Which lines of the data hold the word "agent"? Copy all of them.

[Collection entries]
:::

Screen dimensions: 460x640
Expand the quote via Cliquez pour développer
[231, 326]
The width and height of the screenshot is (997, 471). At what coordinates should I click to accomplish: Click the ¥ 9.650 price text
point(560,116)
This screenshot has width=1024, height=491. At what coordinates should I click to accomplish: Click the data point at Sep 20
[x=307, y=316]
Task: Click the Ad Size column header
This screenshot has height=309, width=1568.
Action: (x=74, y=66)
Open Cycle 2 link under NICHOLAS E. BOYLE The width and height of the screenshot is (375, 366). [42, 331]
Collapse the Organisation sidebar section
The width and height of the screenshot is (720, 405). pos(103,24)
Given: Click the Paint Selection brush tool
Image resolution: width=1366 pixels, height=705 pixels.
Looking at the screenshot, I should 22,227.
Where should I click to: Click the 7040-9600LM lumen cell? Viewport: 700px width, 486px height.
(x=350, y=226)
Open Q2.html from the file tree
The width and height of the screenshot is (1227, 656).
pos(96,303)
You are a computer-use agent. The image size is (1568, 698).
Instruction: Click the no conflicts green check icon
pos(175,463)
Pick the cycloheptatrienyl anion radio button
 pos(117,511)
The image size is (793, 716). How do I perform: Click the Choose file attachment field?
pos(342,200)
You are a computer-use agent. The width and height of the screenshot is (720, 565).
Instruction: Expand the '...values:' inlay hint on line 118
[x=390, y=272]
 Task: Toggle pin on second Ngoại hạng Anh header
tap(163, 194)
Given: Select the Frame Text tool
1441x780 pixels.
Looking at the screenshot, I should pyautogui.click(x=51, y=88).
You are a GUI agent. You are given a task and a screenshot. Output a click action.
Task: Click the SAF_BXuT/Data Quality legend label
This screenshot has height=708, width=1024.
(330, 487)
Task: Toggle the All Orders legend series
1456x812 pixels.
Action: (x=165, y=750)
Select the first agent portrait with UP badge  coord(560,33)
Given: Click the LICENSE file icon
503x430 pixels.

:::

ANSWER TO THIS TASK |
You are a computer-use agent. The image size is (1568, 698).
You are a computer-use agent. The width and height of the screenshot is (720, 565).
You are a GUI agent. You are given a task and a screenshot. Output a click action.
Select the first agent portrait with UP badge  coord(560,33)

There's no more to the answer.